En 1849 et après la création en 1848 à Echternach de la loge militaire « L’Espérance » au sein du contingent luxembourgeois, cette « Loge Centrale » prend la dénomination de « Suprême Conseil Maçonnique », chef d’Ordre dans le Grand-Duché de Luxembourg avec juridiction à la fois sur les deux loges symboliques et le chapitre des hauts-grades. Tandis que « L’Espérance » s’éteint vers 1859, le « Suprême Conseil maçonnique » perdure jusqu’au XXe siècle où en 1926 il est scindé en une « Grande Loge » et un « Grand Chapitre », qui deviendront définitivement autonomes en 1935, tout en restant liés par un traité d’amitié. Pendant cette période et à l’instar des Grands Orients de France et de Belgique, la franc-maçonnerie luxembourgeoise se laïcise tout en nouant des contacts avec la plupart des obédiences maçonniques du continent européen et en œuvrant dans ce contexte au rapprochement franco-allemand après 1870.
Après la seconde guerre mondiale et la suspension forcée de leurs activités au cours de l’occupation nazie du pays, la Grande Loge de Luxembourg et son atelier « Les Enfans de la Concorde Fortifiée » reprennent les travaux et, en 1947, est réveillée la loge « La Parfaite Union » et en 1948 la loge « St. Jean de l’Espérance ». En même temps, la Grande Loge de Luxembourg entreprend de se rapprocher de la franc-maçonnerie anglo-saxonne et de revenir aux principes traditionnels de la régularité en rétablissant notamment l’invocation du Grand Architecte de l’Univers et l’usage de la Bible comme symbolisant le Livre de la Loi sacrée. Cette évolution est marquée par le ralliement en 1949 aux principes de la déclaration de Winterthur et par la conclusion en 1954 de la Convention de Luxembourg, mais par la suite aussi par une scission interne qui mène en 1957 à la constitution du Grand Orient de Luxembourg qui, depuis lors, poursuit son chemin maçonnique séparé. Cette même évolution aboutit en 1969 à la reconnaissance de la Grande Loge de Luxembourg par la Grande Loge Unie d’Angleterre, reconnaissance elle-même suivie par celles de l’immense majorité des autres Grandes Loges régulières de par le monde. En 1974 la Grande Loge de Luxembourg constitue la loge d’expression anglaise « Friendship » et en 1997 la loge germanophone « Zur Bruderkette ».
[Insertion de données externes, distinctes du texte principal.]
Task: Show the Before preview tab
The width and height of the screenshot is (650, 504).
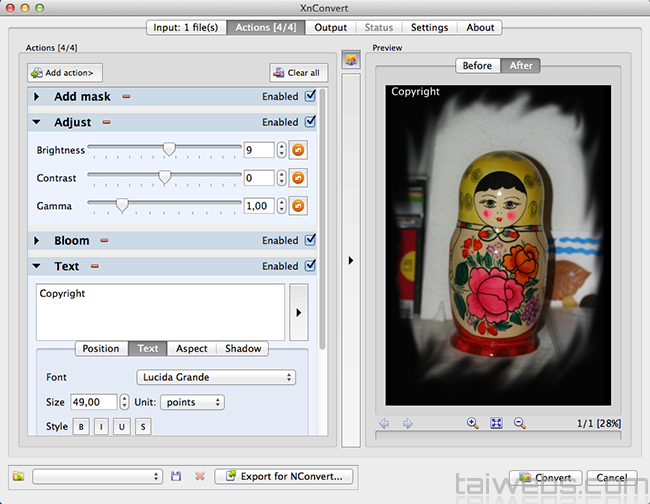Action: coord(477,66)
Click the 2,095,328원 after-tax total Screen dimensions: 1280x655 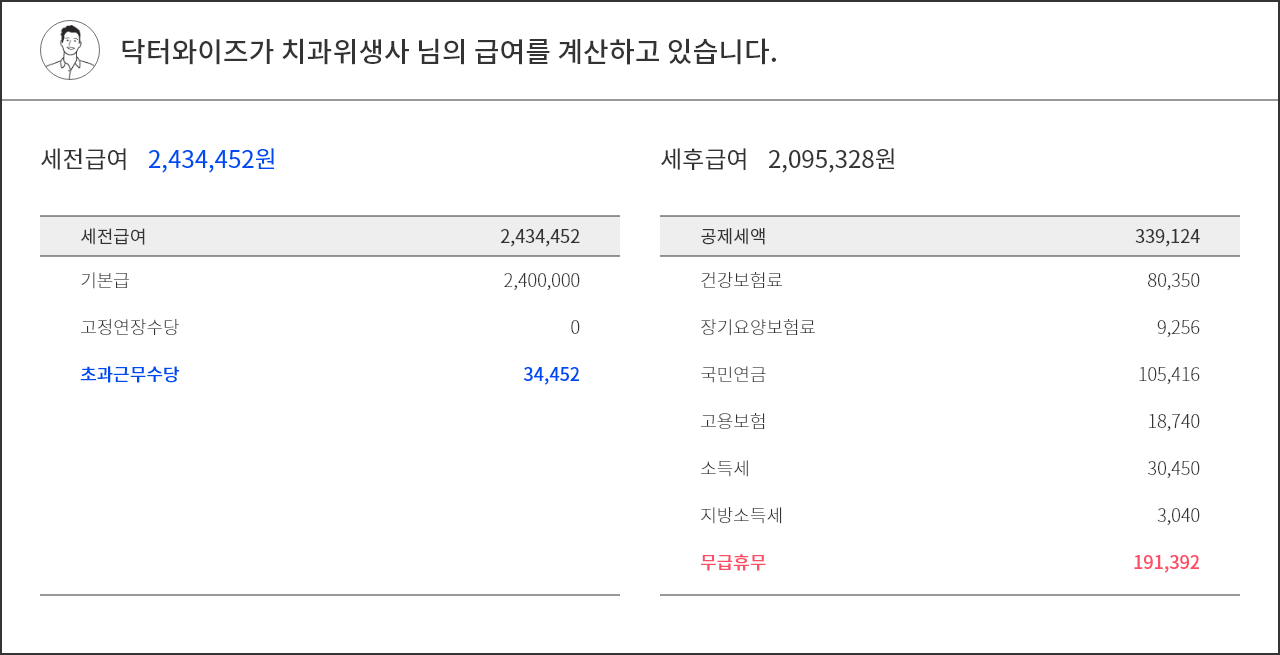831,159
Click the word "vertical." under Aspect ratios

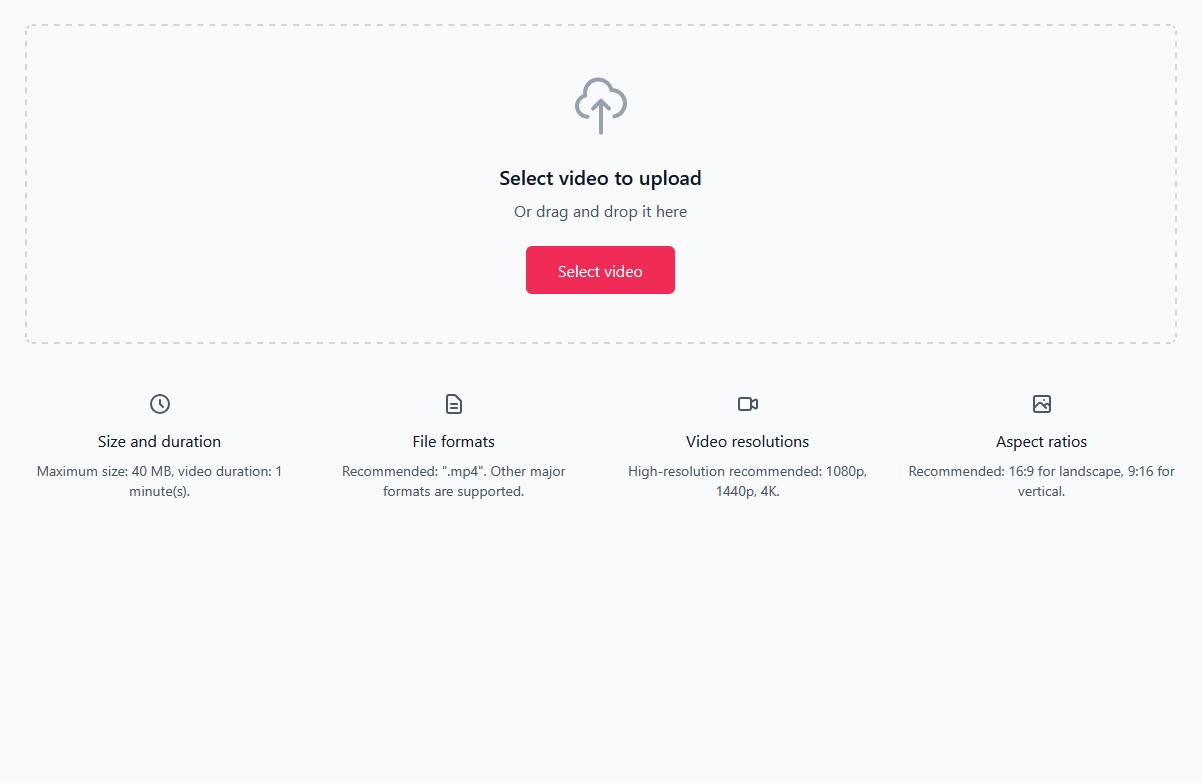coord(1042,492)
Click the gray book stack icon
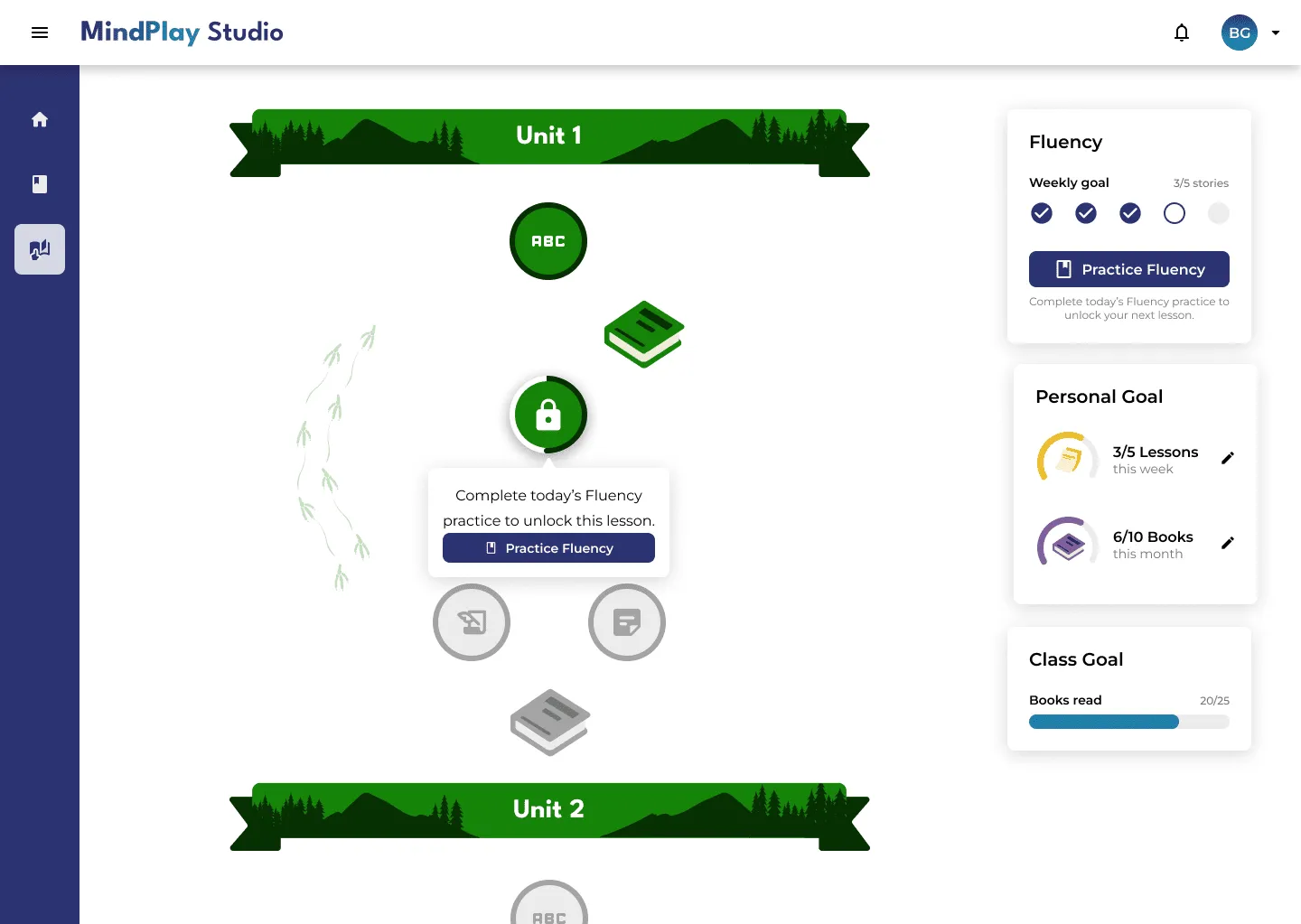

Le « Grand Chapitre » d’avant-guerre connaîtra de son côté une évolution parallèle à celle de la Grande Loge qui, après divers errements, mènera à la constitution le 16 octobre 1976 du « Suprême Conseil pour le Grand-Duché de Luxembourg des Souverains Grands Inspecteurs Généraux du 33e et dernier degré du Rite Ecossais Ancien et Accepté ».